Consumer prices fell by 0.1% between December 2008 and January 2009, reducing the annual inflation rate to 1.1%. Prince Edward Island joined the other two maritime provinces in having the dubious distinction of a negative inflation rate. This decline mainly reflected falling gasoline prices.
Lower fuel costs were partly offset by higher mortgage-interest costs due to higher real-estate prices than a year ago. But real-estate prices are now declining. Indeed, whereas total “shelter” costs increased significantly over the past year, they decreased during the past month. Falling real-estate prices will eventually join gasoline prices in putting downward pressure on annual inflation.

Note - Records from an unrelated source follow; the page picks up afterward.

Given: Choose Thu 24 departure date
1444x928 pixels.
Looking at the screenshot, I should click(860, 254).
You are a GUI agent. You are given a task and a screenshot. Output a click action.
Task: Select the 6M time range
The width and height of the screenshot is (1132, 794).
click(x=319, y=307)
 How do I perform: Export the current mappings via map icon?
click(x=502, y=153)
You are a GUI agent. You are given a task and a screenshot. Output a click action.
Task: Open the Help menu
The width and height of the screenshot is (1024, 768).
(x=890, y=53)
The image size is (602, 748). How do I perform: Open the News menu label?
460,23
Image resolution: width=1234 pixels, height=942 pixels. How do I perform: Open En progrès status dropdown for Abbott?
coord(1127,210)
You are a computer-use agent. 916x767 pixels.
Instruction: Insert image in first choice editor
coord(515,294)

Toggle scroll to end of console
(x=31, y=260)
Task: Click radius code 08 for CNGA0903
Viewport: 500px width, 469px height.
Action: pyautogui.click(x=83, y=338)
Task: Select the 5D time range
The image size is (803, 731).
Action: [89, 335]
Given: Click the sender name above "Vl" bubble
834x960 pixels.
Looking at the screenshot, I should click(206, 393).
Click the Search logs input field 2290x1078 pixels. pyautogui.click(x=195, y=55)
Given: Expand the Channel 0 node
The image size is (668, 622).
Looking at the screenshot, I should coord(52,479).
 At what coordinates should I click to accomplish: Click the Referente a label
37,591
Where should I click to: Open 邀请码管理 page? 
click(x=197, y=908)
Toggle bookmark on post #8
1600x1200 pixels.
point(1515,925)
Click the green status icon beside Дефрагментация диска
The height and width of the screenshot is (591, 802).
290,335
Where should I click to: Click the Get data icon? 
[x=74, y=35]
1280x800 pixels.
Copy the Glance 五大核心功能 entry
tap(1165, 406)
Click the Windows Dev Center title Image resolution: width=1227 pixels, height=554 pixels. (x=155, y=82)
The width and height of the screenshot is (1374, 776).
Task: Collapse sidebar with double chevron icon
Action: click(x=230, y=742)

However, the most worrying omen of deflation was the core inflation rate, which excludes both gasoline and mortgage-interest costs. Core inflation dropped from 2.4% in December to 1.9% in January. This change reflects a more generalized decline in consumer prices. In particular, core inflation is already below the Bank of Canada’s 2% target and the 2.1% rate that it projected for the first quarter of 2009 in its last Monetary Policy Report Update.
The fact that core inflation has fallen more quickly than expected worsens the risk of deflation and lessens the risk of rising inflation. This dynamic gives the Bank of Canada even more latitude to provide economic stimulus by cutting its target interest rate on March 3.